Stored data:
=-=-=
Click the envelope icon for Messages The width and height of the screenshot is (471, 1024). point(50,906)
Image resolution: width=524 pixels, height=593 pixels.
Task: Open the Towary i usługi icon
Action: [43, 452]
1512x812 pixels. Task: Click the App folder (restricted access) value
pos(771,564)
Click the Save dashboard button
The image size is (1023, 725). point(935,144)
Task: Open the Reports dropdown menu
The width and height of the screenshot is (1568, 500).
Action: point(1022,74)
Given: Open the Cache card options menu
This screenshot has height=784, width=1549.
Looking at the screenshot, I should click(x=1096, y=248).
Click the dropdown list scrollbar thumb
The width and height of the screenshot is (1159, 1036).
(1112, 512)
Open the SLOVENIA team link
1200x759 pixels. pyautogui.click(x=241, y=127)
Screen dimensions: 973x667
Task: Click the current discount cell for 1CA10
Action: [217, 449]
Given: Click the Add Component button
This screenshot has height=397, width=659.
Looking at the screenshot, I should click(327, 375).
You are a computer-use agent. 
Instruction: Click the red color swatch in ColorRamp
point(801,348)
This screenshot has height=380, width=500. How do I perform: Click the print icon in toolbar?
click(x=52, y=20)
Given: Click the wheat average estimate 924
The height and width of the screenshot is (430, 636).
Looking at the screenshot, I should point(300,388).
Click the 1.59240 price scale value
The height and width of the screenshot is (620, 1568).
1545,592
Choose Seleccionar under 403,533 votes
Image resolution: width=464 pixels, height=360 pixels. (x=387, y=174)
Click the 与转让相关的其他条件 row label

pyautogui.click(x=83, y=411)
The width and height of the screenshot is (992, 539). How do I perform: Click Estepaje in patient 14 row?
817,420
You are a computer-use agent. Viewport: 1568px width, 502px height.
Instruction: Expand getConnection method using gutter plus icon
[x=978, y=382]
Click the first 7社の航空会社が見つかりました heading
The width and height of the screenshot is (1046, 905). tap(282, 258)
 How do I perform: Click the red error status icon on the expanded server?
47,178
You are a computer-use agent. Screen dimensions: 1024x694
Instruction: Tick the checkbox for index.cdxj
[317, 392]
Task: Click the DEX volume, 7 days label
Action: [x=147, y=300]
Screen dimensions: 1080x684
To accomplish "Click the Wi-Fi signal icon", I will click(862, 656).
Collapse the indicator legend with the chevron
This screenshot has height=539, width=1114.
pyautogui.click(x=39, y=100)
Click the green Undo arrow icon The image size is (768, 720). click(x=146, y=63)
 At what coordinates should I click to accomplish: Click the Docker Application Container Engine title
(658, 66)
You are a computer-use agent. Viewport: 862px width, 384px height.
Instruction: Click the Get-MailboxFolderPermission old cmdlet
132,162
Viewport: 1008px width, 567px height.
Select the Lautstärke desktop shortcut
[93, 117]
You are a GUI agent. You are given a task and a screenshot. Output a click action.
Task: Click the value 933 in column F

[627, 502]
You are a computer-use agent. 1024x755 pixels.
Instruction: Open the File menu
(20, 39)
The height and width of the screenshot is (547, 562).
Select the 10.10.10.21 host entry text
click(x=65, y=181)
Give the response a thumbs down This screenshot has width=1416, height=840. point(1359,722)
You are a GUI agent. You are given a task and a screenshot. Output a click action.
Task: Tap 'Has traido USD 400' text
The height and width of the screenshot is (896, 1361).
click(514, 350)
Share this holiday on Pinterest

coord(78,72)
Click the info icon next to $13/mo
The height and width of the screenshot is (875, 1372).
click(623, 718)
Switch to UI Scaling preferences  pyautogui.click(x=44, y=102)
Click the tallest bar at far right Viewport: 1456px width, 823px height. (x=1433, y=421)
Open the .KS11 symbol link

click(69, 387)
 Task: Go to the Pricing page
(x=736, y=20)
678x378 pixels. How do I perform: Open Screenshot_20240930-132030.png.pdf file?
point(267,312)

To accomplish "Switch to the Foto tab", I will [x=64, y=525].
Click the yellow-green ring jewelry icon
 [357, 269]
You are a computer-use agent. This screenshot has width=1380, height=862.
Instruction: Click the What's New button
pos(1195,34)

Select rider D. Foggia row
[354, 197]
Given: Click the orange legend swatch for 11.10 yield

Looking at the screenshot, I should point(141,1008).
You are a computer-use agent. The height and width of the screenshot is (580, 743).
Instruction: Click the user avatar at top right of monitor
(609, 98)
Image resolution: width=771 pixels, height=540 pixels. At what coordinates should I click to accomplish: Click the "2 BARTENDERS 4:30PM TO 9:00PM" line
=-=-=
> **Exercise instructions**
The required output is the entries from their opening line through the line holding "Given: Open the Cache card options menu", repeated exactly, with both end lines kept.

> **Solution**
Click the envelope icon for Messages The width and height of the screenshot is (471, 1024). point(50,906)
Image resolution: width=524 pixels, height=593 pixels.
Task: Open the Towary i usługi icon
Action: [43, 452]
1512x812 pixels. Task: Click the App folder (restricted access) value
pos(771,564)
Click the Save dashboard button
The image size is (1023, 725). point(935,144)
Task: Open the Reports dropdown menu
The width and height of the screenshot is (1568, 500).
Action: point(1022,74)
Given: Open the Cache card options menu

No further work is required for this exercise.